● WHAT THE EXERCISE ASKS: Rewrite the data from the line with "The height and width of the screenshot is (679, 1268)." to the line with "Looking at the screenshot, I should click(839, 296).", changing "Teal" to "Silver" and leaving everything else as it is. Give back only those lines.

● INPUT MATERIAL:

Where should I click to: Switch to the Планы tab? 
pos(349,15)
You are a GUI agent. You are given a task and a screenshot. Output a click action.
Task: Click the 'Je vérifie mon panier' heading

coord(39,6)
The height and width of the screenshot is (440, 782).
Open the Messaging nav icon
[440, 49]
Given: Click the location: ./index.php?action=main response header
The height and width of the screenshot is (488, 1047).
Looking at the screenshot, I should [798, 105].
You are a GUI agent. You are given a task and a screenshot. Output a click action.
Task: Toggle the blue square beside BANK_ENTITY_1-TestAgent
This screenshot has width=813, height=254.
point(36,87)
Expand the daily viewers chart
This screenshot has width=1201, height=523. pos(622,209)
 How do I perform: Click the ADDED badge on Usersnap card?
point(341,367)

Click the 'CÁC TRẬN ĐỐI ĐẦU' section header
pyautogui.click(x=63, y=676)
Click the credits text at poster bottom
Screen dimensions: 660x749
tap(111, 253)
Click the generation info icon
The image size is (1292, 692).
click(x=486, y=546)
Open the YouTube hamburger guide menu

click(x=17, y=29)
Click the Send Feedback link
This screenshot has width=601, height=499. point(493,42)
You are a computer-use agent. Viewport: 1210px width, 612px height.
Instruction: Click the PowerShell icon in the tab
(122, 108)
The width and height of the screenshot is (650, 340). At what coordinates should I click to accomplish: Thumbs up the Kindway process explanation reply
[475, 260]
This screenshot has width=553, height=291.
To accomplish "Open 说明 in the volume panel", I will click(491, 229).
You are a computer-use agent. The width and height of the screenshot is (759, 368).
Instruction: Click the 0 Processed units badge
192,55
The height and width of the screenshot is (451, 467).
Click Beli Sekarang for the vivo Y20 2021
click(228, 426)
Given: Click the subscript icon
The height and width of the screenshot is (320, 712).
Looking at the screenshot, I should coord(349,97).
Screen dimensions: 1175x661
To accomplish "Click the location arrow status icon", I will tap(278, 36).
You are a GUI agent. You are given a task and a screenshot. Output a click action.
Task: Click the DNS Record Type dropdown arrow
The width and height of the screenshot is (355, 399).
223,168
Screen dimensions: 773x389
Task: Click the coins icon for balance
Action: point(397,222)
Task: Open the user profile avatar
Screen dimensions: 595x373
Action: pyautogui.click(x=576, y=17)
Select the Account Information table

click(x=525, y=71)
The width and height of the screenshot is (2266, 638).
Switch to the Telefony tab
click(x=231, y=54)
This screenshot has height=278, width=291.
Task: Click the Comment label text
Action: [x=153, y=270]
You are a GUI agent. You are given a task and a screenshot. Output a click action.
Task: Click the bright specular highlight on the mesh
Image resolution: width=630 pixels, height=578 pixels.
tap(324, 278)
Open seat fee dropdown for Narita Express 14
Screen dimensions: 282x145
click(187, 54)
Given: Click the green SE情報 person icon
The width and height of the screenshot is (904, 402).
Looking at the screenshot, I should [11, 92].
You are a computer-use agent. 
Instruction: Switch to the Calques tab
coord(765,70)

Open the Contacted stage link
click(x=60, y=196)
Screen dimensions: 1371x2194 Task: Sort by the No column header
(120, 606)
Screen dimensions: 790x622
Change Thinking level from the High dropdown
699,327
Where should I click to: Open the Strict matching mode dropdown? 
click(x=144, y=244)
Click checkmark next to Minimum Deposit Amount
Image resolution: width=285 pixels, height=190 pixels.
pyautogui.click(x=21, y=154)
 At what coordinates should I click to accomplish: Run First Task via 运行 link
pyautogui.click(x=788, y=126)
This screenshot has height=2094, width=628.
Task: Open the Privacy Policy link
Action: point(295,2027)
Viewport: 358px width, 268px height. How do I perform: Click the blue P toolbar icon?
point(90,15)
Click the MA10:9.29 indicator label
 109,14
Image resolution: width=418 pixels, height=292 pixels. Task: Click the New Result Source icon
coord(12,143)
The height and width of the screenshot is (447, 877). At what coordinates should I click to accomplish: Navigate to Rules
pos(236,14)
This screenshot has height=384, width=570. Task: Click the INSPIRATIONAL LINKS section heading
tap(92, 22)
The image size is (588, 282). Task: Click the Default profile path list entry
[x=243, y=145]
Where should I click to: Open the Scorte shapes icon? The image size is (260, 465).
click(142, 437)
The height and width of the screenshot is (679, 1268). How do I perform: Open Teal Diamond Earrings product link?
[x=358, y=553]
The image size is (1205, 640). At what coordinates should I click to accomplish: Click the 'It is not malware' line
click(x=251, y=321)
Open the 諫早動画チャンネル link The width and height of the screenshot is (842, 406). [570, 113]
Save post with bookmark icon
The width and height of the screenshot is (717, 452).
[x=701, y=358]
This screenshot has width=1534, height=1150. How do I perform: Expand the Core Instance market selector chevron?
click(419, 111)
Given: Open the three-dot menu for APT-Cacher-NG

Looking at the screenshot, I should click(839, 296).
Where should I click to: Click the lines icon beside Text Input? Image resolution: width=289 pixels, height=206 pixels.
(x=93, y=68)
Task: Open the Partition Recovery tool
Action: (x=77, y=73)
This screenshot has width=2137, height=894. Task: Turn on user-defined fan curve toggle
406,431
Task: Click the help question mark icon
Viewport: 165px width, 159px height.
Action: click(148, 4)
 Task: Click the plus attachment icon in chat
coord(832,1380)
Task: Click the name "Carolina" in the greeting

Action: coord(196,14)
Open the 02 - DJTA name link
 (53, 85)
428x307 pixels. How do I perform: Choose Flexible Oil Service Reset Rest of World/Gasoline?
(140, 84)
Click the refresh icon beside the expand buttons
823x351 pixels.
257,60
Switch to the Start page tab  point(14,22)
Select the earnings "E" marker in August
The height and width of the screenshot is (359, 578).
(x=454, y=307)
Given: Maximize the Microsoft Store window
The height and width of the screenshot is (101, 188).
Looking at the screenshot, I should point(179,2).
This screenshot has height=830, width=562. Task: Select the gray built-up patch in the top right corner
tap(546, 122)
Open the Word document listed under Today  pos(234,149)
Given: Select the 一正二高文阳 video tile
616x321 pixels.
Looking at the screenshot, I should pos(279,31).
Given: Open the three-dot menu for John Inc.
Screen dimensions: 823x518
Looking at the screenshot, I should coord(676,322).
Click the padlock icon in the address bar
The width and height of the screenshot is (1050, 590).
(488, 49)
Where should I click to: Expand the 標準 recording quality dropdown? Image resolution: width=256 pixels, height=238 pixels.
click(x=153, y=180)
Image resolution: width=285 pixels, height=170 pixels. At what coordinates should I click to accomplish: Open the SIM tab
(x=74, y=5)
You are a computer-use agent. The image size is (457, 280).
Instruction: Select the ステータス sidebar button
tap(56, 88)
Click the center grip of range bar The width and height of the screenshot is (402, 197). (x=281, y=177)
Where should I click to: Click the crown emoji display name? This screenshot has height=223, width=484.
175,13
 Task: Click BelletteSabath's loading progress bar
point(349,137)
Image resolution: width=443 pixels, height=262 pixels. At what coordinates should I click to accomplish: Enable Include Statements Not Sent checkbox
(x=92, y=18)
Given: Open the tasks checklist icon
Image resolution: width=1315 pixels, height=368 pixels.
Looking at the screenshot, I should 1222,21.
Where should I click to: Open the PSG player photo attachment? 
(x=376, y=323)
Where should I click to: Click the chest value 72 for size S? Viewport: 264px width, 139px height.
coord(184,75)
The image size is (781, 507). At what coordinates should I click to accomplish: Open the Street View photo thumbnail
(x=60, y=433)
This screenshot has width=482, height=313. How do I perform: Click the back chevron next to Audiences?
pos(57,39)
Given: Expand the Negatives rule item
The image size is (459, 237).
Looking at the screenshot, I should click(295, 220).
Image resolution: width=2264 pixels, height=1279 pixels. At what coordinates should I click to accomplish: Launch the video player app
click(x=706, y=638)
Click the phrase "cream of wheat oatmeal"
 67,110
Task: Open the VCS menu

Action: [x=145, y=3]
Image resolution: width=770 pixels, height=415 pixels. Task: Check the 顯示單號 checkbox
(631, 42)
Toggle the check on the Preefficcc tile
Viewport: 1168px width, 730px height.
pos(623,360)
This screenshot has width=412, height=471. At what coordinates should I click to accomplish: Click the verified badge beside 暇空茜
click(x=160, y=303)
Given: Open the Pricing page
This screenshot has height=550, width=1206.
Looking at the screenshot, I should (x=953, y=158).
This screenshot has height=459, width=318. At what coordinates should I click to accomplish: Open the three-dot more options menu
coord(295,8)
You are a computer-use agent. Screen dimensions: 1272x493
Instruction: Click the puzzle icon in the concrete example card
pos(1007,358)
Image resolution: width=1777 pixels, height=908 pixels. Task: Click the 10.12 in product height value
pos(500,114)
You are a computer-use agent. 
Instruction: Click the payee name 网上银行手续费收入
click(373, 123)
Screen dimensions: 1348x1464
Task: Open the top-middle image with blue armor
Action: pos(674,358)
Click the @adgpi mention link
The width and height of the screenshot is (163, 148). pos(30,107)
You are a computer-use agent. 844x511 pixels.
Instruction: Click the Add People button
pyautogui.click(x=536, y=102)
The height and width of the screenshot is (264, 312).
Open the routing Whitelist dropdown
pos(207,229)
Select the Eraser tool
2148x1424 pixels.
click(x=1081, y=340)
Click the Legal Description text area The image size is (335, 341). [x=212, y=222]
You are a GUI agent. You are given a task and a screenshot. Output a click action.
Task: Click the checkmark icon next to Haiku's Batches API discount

● SOLUTION TO THIS PROBLEM:
The height and width of the screenshot is (679, 1268). How do I perform: Open Silver Diamond Earrings product link?
[x=358, y=553]
The image size is (1205, 640). At what coordinates should I click to accomplish: Click the 'It is not malware' line
click(x=251, y=321)
Open the 諫早動画チャンネル link The width and height of the screenshot is (842, 406). [570, 113]
Save post with bookmark icon
The width and height of the screenshot is (717, 452).
[x=701, y=358]
This screenshot has width=1534, height=1150. How do I perform: Expand the Core Instance market selector chevron?
click(419, 111)
Given: Open the three-dot menu for APT-Cacher-NG

Looking at the screenshot, I should click(839, 296).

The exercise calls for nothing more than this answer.